The coefficient of determination (R², the square of the coefficient of the linear correlation *r*) is an indicator that makes it possible to judge the quality of a simple linear regression. It ensures the alignment between the model and the data observed or to what point the regression equation is suitable to describe the distribution of points.

If R² is zero, this means that the equation of the line of regression determines 0% of the distribution of points.This means that the mathematical model used absolutely does not explain the point distribution.

If R² is equal to 1, this means that the equation of the line of regression is capable of determining 100% of the point distribution. This means that the mathematical model used as well as the parameters a and b calculated are the ones that determine the distribution of points. In short, the closer the coefficient of determination is to 0, the more dispersed the scatterplot is around the line of regression. On the contrary, the closer the R² tends toward 1, the more tightly grouped the points are around the line of regression. When the points are exactly aligned on the line of regression, then R² = 1.

### Notation

The coefficient of determination is noted as **R²**.

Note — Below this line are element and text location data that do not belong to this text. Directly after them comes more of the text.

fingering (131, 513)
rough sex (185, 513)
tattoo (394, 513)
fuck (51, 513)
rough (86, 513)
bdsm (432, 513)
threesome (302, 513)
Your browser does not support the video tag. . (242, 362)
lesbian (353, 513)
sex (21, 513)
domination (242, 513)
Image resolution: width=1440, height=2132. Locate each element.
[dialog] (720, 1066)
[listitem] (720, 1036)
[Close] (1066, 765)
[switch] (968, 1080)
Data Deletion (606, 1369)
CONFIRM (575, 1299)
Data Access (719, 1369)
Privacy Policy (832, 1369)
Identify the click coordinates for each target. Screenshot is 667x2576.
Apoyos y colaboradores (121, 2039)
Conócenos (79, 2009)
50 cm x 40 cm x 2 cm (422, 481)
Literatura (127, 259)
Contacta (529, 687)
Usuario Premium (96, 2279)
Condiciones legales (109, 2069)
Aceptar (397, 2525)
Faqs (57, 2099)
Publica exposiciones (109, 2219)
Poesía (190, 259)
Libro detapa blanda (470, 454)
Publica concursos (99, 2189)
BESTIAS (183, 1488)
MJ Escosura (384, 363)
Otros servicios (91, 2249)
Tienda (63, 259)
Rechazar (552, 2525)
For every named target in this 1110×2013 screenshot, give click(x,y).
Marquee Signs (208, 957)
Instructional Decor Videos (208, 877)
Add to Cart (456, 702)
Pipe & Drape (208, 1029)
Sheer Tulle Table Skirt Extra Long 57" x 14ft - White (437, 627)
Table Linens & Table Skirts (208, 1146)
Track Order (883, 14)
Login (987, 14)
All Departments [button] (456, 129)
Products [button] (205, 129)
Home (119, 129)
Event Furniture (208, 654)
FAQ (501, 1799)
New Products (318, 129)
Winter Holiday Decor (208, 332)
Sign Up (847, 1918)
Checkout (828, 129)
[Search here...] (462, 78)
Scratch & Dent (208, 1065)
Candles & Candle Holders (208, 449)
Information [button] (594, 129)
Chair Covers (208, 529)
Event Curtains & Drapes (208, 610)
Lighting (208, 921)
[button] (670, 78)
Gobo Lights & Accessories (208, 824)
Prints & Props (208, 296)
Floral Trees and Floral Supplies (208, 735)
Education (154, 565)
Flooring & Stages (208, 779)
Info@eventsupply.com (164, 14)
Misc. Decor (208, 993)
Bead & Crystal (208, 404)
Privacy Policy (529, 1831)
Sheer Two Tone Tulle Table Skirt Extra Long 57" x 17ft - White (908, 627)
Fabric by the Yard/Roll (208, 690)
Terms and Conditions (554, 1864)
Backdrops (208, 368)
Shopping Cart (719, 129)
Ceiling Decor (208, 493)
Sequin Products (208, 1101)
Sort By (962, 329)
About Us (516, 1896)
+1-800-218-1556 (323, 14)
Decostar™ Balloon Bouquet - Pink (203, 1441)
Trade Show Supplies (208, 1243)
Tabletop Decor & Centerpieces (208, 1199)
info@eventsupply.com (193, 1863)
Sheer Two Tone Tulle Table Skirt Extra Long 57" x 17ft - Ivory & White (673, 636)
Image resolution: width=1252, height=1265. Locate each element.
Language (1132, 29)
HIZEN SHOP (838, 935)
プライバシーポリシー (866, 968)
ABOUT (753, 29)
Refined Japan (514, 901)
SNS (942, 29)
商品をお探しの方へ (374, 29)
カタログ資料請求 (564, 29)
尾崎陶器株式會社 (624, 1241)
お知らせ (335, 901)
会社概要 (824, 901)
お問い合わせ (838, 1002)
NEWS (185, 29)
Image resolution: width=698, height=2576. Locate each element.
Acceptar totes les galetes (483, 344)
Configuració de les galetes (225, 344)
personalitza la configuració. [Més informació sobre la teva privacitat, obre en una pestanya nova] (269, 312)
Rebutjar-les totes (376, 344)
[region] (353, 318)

In the case of a linear correlation, R² = *r*², where ** r** is the coefficient of the linear correlation.

It should be noted that R² is only the square of the coefficient of correlation ** r** in the specific case of linear regression. In other non-linear regressions (logarithmic, exponential, etc.), this is not the case. To avoid this confusion, we generally note the coefficient of the correlation with a lowercase letter, and the coefficient of determination with a capital letter.